= EXCERPTED DATA =
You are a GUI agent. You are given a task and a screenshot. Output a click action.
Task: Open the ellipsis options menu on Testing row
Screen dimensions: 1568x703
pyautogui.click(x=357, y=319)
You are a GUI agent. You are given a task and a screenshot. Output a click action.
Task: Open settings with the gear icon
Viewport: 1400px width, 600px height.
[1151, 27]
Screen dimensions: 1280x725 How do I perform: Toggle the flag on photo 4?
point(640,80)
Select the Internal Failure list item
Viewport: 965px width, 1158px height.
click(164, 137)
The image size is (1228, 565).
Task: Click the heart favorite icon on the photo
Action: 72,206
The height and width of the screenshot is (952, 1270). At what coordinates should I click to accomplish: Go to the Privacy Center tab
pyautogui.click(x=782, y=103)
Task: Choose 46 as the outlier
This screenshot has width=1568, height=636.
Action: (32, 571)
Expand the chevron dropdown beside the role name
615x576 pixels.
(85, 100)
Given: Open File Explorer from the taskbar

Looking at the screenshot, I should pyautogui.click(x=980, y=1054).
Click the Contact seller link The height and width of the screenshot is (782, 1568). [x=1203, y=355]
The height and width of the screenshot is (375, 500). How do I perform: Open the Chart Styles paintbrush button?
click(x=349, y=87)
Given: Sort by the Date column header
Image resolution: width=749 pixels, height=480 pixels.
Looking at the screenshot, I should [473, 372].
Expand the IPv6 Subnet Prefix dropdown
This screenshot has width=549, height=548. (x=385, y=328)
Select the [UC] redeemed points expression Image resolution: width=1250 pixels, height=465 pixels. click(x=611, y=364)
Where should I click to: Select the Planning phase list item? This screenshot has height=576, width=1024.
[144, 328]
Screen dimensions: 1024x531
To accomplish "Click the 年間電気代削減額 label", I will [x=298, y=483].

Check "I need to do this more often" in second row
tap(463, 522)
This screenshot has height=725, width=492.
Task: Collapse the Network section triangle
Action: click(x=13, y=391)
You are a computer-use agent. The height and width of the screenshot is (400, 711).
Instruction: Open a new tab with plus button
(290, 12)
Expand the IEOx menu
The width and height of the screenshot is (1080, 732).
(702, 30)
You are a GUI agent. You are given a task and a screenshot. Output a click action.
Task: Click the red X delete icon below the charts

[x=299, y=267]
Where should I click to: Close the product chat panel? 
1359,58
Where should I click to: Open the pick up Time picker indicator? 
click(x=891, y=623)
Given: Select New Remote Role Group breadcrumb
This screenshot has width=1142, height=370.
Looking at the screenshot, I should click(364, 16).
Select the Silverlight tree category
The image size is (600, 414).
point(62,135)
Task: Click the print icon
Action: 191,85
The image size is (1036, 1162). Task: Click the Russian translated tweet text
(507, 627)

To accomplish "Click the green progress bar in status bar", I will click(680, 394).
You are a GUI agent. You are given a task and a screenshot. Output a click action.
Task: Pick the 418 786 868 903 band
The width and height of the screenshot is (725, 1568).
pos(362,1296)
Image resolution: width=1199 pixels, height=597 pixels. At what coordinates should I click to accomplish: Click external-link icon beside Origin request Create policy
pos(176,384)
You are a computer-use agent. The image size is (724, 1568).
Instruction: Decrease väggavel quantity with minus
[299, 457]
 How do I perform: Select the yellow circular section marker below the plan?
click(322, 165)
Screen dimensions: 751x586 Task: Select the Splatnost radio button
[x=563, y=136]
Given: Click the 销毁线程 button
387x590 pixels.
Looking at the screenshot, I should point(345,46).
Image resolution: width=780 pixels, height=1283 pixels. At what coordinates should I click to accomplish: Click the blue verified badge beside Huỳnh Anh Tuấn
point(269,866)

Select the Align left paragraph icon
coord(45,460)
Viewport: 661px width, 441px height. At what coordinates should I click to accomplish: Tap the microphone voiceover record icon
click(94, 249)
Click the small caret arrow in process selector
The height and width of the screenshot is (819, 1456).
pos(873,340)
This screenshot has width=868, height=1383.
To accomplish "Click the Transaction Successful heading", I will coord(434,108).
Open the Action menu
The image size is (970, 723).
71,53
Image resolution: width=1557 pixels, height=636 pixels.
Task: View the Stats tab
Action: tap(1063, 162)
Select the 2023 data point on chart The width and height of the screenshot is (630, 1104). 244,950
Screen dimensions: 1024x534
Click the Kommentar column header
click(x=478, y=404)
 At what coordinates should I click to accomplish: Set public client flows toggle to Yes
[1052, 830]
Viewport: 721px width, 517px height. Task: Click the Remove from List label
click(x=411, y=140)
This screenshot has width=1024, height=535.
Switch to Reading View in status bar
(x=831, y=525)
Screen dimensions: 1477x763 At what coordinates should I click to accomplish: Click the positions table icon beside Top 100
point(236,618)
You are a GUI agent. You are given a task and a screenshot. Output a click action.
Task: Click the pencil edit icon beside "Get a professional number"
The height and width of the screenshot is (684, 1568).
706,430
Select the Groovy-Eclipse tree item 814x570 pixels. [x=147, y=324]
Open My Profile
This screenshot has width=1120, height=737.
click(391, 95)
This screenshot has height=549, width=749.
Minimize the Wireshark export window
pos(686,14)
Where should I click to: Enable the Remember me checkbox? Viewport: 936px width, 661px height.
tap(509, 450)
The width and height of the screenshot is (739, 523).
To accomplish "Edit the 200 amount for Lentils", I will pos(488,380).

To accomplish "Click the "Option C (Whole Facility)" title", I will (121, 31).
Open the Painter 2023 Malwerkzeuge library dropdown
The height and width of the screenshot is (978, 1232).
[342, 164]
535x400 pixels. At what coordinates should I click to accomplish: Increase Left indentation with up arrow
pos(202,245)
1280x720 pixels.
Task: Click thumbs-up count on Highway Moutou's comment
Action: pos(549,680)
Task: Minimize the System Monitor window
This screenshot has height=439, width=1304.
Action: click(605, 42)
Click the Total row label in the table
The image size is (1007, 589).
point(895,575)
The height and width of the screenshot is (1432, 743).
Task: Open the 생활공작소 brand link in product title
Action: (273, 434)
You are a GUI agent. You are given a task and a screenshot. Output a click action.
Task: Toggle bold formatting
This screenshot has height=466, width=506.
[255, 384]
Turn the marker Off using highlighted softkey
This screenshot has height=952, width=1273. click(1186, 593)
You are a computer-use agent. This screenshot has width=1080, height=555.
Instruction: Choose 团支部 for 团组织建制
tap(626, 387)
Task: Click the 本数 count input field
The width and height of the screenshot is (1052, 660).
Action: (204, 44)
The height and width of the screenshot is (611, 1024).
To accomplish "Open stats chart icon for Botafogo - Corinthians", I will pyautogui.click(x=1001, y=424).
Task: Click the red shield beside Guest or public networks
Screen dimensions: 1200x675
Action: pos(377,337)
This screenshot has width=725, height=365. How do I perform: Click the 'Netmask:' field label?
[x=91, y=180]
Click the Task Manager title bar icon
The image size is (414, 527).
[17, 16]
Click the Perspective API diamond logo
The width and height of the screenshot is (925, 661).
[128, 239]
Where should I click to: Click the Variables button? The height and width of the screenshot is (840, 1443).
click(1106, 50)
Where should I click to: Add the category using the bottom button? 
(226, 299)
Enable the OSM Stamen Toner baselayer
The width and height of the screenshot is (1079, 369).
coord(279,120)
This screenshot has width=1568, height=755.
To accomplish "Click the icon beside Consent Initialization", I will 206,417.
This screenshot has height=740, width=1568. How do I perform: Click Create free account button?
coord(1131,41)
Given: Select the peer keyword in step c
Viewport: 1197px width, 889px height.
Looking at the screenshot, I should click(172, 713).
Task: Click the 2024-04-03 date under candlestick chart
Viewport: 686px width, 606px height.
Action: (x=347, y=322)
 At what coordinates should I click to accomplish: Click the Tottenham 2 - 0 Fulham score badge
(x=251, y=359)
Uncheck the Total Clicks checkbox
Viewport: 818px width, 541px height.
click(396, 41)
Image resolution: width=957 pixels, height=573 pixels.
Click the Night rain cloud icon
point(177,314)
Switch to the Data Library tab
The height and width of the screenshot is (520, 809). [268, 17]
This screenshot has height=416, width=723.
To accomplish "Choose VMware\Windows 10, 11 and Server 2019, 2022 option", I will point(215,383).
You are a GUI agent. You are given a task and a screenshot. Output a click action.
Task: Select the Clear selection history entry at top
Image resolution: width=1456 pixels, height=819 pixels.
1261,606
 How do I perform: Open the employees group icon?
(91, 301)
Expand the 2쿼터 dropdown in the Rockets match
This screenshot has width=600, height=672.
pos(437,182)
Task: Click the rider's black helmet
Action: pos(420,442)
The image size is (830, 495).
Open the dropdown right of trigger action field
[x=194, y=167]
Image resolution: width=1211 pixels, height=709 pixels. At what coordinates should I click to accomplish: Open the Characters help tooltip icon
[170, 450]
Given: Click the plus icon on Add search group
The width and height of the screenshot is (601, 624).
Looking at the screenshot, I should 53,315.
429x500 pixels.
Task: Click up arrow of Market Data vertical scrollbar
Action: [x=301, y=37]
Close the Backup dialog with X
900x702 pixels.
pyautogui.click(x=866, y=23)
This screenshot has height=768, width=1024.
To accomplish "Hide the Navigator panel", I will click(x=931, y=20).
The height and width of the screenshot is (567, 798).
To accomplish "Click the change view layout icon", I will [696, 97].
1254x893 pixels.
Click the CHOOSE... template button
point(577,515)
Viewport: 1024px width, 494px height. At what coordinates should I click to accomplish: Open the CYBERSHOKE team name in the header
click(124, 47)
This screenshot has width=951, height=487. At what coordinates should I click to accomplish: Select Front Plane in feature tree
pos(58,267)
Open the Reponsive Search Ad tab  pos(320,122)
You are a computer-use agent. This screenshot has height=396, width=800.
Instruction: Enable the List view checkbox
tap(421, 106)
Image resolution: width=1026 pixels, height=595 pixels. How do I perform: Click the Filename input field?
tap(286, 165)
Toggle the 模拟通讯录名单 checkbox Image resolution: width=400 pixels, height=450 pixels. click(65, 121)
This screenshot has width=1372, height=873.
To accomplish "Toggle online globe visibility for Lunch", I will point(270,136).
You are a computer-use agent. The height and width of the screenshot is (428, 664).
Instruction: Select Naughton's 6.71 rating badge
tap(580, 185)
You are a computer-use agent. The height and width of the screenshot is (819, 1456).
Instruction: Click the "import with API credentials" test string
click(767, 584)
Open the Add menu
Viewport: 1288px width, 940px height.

= REQUIRED WORK =
Wherever a line holds the word "will", copy that line out of the entries above.

= YOUR RESPONSE =
To accomplish "Click the 年間電気代削減額 label", I will [x=298, y=483].
To accomplish "Click the green progress bar in status bar", I will click(680, 394).
To accomplish "Click the Transaction Successful heading", I will coord(434,108).
To accomplish "Edit the 200 amount for Lentils", I will pos(488,380).
To accomplish "Click the "Option C (Whole Facility)" title", I will (121, 31).
To accomplish "Open stats chart icon for Botafogo - Corinthians", I will pyautogui.click(x=1001, y=424).
To accomplish "Click the icon beside Consent Initialization", I will 206,417.
To accomplish "Choose VMware\Windows 10, 11 and Server 2019, 2022 option", I will point(215,383).
To accomplish "Hide the Navigator panel", I will click(x=931, y=20).
To accomplish "Click the change view layout icon", I will [696, 97].
To accomplish "Toggle online globe visibility for Lunch", I will point(270,136).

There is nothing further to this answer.